Common physical methods comprise fishing, membrane separation, ultraviolet, air flotation, ultrasonic waves and the like, the operation is simple, the harm to the environment is small, but the equipment operation cost and the labor cost are high, the method is suitable for the water body with large-area blue algae outbreak, and the application has certain limitation.
The chemical method is a mode of adding a chemical agent into a water body to kill algae cells or make the algae cells gather together to flocculate and settle so as to inhibit the photosynthesis of the algae cells, comprises an oxidation technology and a photocatalysis technology, has the advantages of good algae killing effect, quick response, wide applicability, simple operation and the like, is suitable for lakes with serious eutrophication, but is easy to cause secondary pollution and has negative influence on the ecological environment.
Therefore, aiming at the problems of unstable algae dissolving effect and secondary pollution caused by the current algae control technology, the efficient, stable and safe algae control technology is explored and developed, not only meets the requirement of ecological civilization construction in China, but also has very important function for promoting the effective solution of the cyanobacterial bloom problem in China.
Disclosure of Invention
The invention aims to provide a method for treating water eutrophication by using algae-based charcoal loaded with nano zero-valent iron, and aims to research a novel algae removal method for stably removing cyanobacterial bloom and preventing secondary pollution.
In order to realize the aim, the invention provides a method for treating water eutrophication by using algae-based biochar loaded with nano zero-valent iron, which comprises the following steps:
preparing blue algae-based biochar by using microcystis aeruginosa;
preparing nZVI-loaded cyanobacteria-based biochar based on the cyanobacteria-based biochar;
and (3) utilizing the nZVI loaded cyanobacteria-based biochar to strengthen algae removal.

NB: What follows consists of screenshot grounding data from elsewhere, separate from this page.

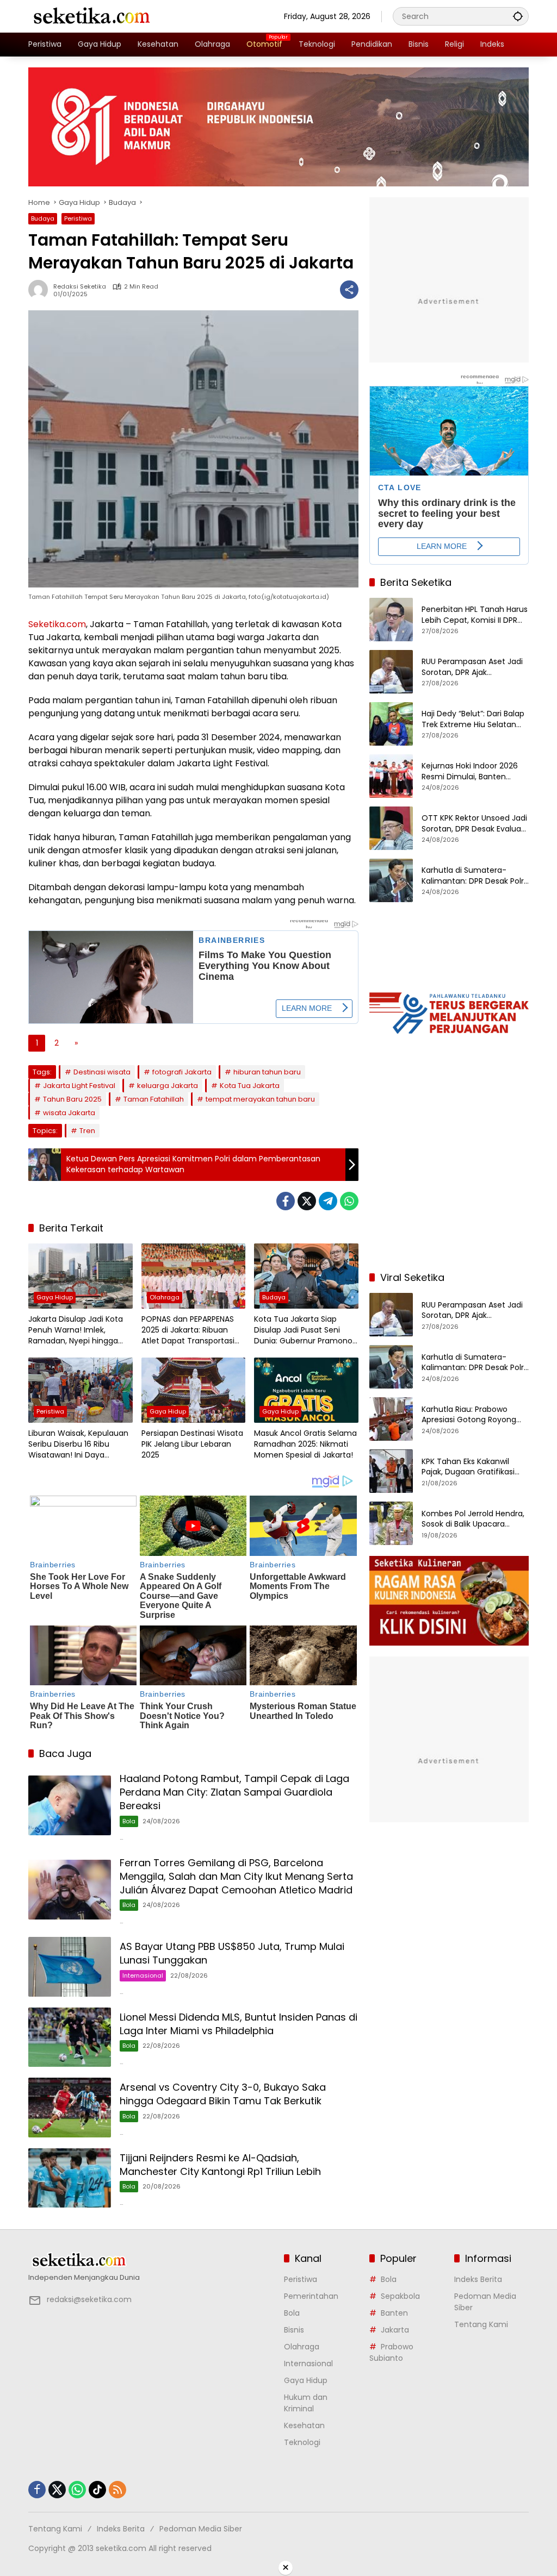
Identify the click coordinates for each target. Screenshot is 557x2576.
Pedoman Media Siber (200, 2528)
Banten (394, 2313)
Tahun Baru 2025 (72, 1099)
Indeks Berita (478, 2279)
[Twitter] (307, 1201)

The specific mode for preparing the cyanobacterial-based biochar by using the microcystis aeruginosa comprises the following steps:
air-drying the cultured microcystis aeruginosa, washing with ionized water to remove impurities, and then carrying out drying treatment to obtain the impurity-removed microcystis aeruginosa;
and grinding the impurity-removed microcystis aeruginosa, and performing carbonization and activation treatment to obtain the blue algae-based biochar.
Wherein the drying treatment temperature is 100 ℃, and the drying treatment time is 24h.

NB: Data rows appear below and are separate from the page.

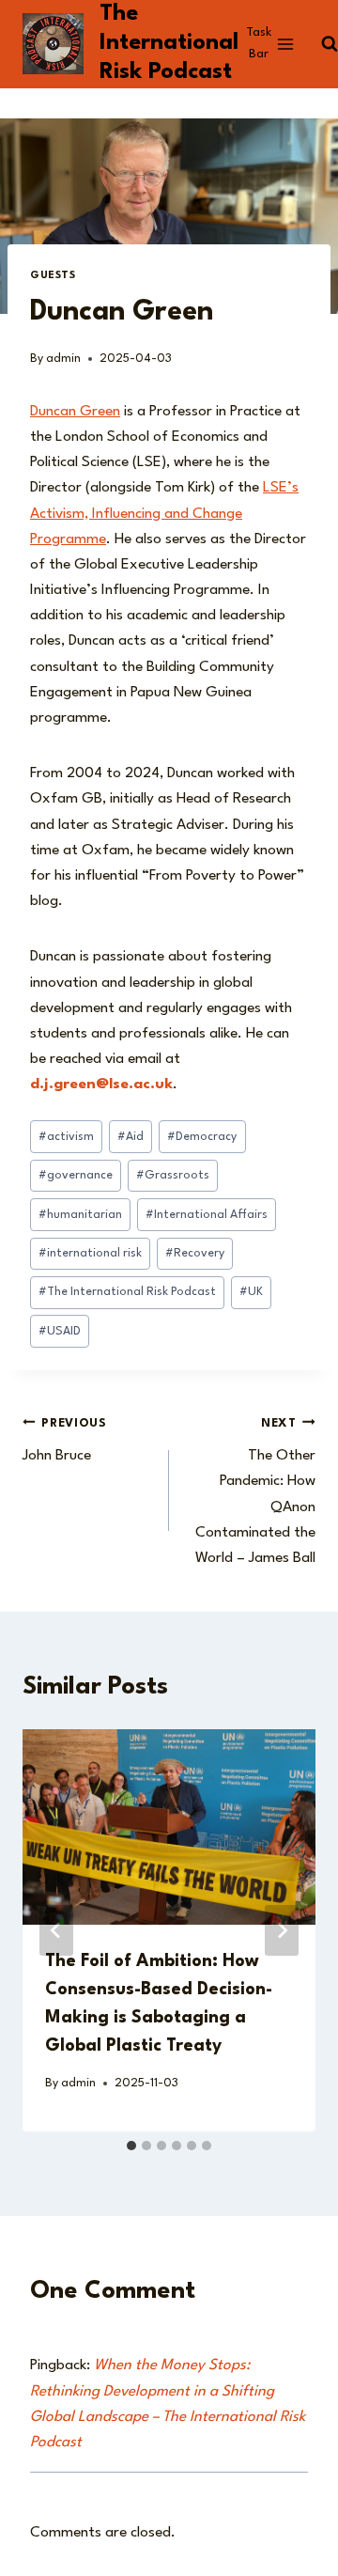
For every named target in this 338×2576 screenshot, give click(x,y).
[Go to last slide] (56, 1930)
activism (66, 1137)
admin (63, 358)
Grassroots (172, 1175)
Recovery (194, 1253)
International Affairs (207, 1215)
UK (251, 1292)
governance (75, 1175)
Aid (130, 1137)
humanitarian (80, 1215)
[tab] (131, 2145)
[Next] (282, 1930)
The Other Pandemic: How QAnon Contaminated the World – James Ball (255, 1491)
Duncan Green (75, 411)
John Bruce (65, 1440)
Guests (53, 276)
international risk (90, 1253)
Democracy (202, 1137)
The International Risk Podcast (127, 1292)
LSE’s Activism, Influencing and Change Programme (164, 513)
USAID (59, 1331)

Wherein the activation temperature is 500 ℃, and the activation time is 2h.
Wherein the reagent for preparing the nZVI-loaded cyanobacteria-based biochar comprises FeSO 4 ·7H 2 O solution, naBH 4 Solution, oxygen-free pure water and absolute ethyl alcohol.

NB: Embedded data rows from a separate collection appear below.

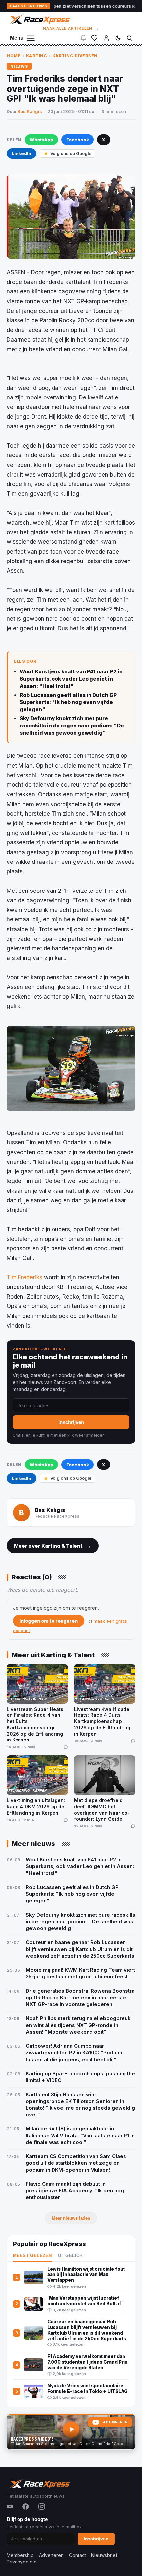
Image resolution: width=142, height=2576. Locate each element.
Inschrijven (71, 1422)
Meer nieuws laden (71, 2218)
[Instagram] (41, 2506)
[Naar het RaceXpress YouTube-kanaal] (71, 2432)
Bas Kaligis (30, 111)
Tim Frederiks (24, 1277)
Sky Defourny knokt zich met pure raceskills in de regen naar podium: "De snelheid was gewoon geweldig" (72, 725)
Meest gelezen (32, 2255)
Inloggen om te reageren (48, 1621)
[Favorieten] (94, 37)
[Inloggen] (106, 37)
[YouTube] (10, 2506)
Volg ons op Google (70, 153)
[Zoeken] (129, 37)
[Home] (39, 19)
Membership (20, 2555)
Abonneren (115, 2422)
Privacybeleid (22, 2561)
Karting (36, 55)
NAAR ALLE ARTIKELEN (71, 28)
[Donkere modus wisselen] (118, 37)
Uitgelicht (71, 2255)
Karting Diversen (75, 55)
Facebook (77, 139)
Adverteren (51, 2555)
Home (13, 55)
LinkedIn (21, 153)
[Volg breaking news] (83, 37)
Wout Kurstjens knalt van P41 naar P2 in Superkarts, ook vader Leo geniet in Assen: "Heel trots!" (71, 679)
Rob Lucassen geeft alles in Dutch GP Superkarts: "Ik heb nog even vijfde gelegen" (68, 702)
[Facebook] (25, 2506)
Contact (77, 2555)
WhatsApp (41, 139)
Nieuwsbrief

The invention relates to a method for treating water eutrophication by using algae-based biochar loaded with nano zero-valent iron, which comprises the steps of preparing blue algae-based biochar by using microcystis aeruginosa; preparing nZVI-loaded blue algae-based biochar based on the blue algae-based biochar; the method uses the cyanobacteria-based biochar loaded by the nZVI as a carrier for fixing the nZVI, effectively improves the dispersion of the nZVI, removes microcystin by using the physical action of the nZVI, reduces the occurrence of secondary pollution after algae dissolution, thereby improving the stability and safety of the algae control system, and on the other hand, the nZVI not only can have a certain removal effect on algae and the microcystin, but also can effectively degrade various pollutants adsorbed on the cyanobacteria-based biochar, improve the renewable utilization of the cyanobacteria-based biochar, prolong the service life of the cyanobacteria-based biochar, thereby enhancing the high efficiency and the continuity of the algae control system.
Drawings
In order to more clearly illustrate the embodiments of the present invention or the technical solutions in the prior art, the drawings used in the description of the embodiments or the prior art will be briefly described below, it is obvious that the drawings in the following description are only some embodiments of the present invention, and for those skilled in the art, other drawings can be obtained according to the drawings without creative efforts.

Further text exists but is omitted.